4.5. parte ricorrente principale non ha osservato gli oneri di specificità prescritti al fine della valida censura della decisione. La tecnica di redazione del ricorso per cassazione, per il profilo di interesse, si connota, infatti, per la trascrizione solo di alcune parti del ricorso di primo e secondo grado e per un oltremodo generico riassunto delle altre; in particolare risultano trascritte le conclusioni del ricorso introduttivo e del ricorso di appello mentre la ricostruzione della parte espositiva del ricorso di primo grado (e dello stesso ricorso in appello), necessaria alla compiuta identificazione della causa petendi e quindi dello specifico titolo (o degli specifici titoli) alla base della richiesta di condanna della convenuta alle somme oggetto del petitum, si rivela del tutto carente in quanto affidata essenzialmente alla trascrizione di frasi estrapolate dal relativo contesto argomentativo dell’atto difensivo, le quali risultano alternate a deduzioni del ricorrente in ordine alla relativa interpretazione quale desumibile anche dai riferimenti alla giurisprudenza comunitaria e di legittimità; l’assenza di una compiuta trascrizione o riassunto della parte espositiva del ricorso di primo grado – indispensabile a ritenere tempestivamente e ritualmente introdotta la pretesa risarcitoria per tardivo recepimento della Direttiva comunitaria, e la sua reiterazione nel giudizio di appello – preclude, quindi, al Collegio la verifica demandata da effettuarsi sulla base del solo esame del ricorso per cassazione, senza l’utilizzo di fonti integrative (Cass. n. 13056/2006, n. 4840/2006, n. 16360/2004, Sez. Un. 2602/2003, n. 4743/2001);

5. in base alle considerazioni che precedono il ricorso principale ed il ricorso incidentale (tardivo) sono inammissibili;

6. non si fa luogo al regolamento delle spese di lite in quanto l’inammissibilità del controricorso, notificato oltre il termine fissato dall’art. 370 c.p.c., comporta che non può farsi carico al ricorrente principale – soccombente del compenso e delle spese connesse alla redazione del controricorso (Cass. n. 22269/2010, n. 11619/2010) di talchè, in assenza di discussione orale, non contemplata dal rito camerale previsto dall’art. 380 bis.1 c.p.c., nulla è dovuto a titolo di spese in favore della parte contro ricorrente;

7. sussistono, ai sensi del D.P.R. n. 115 del 2002, art. 13, comma 1-quater, nel testo introdotto dalla L. n. 228 del 2012, art. 1, comma 17, i presupposti processuali per il versamento da parte del ricorrente principale dell’ulteriore importo a titolo di contributo unificato pari a quello, ove dovuto, previsto per il ricorso principale, a norma del D.P.R. n. 115 del 2002, art. 13, comma 1 bis (Cass. Sez. Un. 23535/2019;

8. non si fa luogo alla condanna dell’Amministrazione controricorrente – ricorrente incidentale al versamento, ai sensi del D.P.R. n. 115 del 2002, art. 13, comma 1 quater, nel testo introdotto dalla L. n. 228 del 2012, art. 1, comma 17, di un ulteriore importo a titolo di contributo unificato, pari a quello previsto per il ricorso incidentale, non essendo tale previsione applicabile nei confronti delle Amministrazioni dello Stato che, mediante il meccanismo della prenotazione a debito, sono esentate dal pagamento delle imposte e tasse che gravano sul processo (Cass. n. 1778/2016).

PQM

La Corte dichiara inammissibile il ricorso principale e il ricorso incidentale.

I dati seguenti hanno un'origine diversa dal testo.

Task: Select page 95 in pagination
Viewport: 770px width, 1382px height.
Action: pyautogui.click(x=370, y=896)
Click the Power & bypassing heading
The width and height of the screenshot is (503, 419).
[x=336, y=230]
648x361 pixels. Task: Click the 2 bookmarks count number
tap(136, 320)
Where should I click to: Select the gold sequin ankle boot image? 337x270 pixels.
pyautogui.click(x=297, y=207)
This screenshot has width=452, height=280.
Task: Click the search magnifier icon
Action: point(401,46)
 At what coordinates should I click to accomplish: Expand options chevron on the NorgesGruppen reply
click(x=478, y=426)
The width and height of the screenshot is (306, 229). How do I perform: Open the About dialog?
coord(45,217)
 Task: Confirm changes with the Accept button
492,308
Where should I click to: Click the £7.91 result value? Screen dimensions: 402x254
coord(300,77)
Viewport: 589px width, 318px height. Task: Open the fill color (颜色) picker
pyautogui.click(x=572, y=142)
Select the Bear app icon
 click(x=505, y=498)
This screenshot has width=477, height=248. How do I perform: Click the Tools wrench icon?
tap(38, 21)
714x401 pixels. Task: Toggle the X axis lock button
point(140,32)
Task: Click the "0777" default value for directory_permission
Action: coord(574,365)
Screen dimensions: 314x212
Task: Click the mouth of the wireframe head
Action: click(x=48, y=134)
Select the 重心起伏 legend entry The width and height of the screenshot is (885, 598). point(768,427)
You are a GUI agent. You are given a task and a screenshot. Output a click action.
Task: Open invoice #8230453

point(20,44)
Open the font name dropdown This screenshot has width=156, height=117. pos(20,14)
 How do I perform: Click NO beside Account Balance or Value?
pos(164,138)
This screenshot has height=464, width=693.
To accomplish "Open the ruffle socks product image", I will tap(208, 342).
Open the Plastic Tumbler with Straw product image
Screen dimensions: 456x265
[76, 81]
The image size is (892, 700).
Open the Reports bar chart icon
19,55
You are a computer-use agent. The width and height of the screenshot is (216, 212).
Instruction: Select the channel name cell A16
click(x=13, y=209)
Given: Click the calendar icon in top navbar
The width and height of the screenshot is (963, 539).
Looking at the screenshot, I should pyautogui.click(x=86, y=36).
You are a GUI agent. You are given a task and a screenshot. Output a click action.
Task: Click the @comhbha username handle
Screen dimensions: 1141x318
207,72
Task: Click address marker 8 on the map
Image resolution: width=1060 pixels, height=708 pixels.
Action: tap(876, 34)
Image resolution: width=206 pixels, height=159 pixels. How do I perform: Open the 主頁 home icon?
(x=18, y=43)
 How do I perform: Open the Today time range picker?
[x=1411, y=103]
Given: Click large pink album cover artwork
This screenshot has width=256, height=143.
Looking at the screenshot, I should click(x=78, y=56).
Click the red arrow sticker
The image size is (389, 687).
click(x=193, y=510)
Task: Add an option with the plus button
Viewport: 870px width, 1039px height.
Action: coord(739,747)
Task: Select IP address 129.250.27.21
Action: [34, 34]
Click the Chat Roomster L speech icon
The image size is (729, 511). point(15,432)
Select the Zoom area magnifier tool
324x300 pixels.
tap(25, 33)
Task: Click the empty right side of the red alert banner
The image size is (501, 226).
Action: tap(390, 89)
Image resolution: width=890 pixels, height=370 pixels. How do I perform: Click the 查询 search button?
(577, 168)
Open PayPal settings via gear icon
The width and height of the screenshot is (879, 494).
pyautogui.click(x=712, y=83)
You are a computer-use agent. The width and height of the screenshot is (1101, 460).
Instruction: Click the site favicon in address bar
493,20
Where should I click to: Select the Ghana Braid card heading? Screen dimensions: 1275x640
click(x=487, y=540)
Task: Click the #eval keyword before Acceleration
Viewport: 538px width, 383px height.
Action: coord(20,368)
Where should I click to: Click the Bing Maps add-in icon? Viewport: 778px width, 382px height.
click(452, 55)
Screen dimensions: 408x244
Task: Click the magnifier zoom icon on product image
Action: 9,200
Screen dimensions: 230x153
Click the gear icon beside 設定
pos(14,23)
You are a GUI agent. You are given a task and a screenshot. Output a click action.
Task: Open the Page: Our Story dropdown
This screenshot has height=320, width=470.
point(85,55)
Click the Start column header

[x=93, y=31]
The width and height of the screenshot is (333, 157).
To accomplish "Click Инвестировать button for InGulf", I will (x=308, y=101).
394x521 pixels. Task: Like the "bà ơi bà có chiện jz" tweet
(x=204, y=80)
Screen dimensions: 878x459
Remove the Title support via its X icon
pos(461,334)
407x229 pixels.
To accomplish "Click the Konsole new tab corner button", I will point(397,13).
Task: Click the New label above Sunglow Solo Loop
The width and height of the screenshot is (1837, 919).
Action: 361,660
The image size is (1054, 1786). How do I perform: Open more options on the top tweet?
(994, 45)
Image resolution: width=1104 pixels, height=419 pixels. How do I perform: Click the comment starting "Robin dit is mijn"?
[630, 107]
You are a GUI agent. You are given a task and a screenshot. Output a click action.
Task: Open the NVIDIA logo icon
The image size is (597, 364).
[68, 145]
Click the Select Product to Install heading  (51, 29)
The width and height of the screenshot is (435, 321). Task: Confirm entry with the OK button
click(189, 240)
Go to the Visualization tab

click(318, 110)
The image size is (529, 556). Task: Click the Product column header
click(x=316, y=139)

Ai sensi del D.P.R. n. 115 del 2002, art. 13, comma 1 quater, dà atto della sussistenza dei presupposti processuali per il versamento a carico della parte ricorrente principale dell’ulteriore importo a titolo di contributo unificato pari a quello previsto per il ricorso principale a norma dello stesso art. 13, comma 1 bis, se dovuto.

Così deciso in Roma, nella Camera di consiglio, il 10 luglio 2020.